George Mundstock’s 9th installment (August 2, in “US Taxation of Multinationals” goes after corporate inversions. Recommened reading also includes the prior eight installments as George is excellent. Earlier, I noted his July 19 piece on ETI “Leave No Corporation Behind”, which preceded US Taxation of Multinationals. For now, let me pass along part of his July 30 piece called “Kerry, Exporting Jobs, and Taxes”:

There is an important point in the Kerry website note: The US respecting foreign subsidiaries rewards outsourcing. By “outsourcing,” I mean a US business having an independent foreign business provide goods or services for the US business that, historically, the US business provided for itself. To the extent that (i) the independent foreign business is in a low-tax country and, this may be unlikely, (ii) those low taxes are reflected in lower prices from the foreign business, little can be done to reduce the US tax incentive to export. But, under current law, outsourcing makes it easier to move the extra profit in a multinational — which, in this context, most would view as profit attributable to non-asset intangible value, like know-how and non-patented technology — outside the reach of an immediate, full US tax.
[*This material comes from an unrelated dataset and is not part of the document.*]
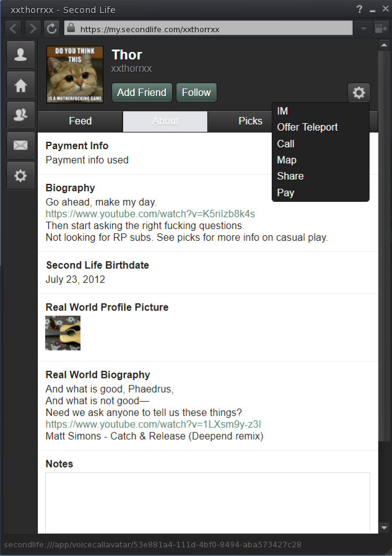The width and height of the screenshot is (392, 556).
Task: Reload page with the refresh icon
Action: (x=52, y=28)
Kerry’s proposal to look through foreign subsidiaries would get at this incentive to outsource.

It is important to note that full look-through does not eliminate all incentives to move offshore. Most obviously, there still are problems from the averaging of foreign tax rates for purposes of the limit on the foreign tax credit. (This was discussed in an earlier post.) For example, a US business with operations primarily in high-tax countries still will be able to avoid all tax on some item of US income by moving the US income to a law-tax jurisdiction. Similarly, a US business with operations primarily in low-tax jurisdictions can move US income to a high-tax jurisdiction at no extra tax cost. These problems will be worse once the ETI bills become law, as they cut back on the 1986 restrictions on averaging.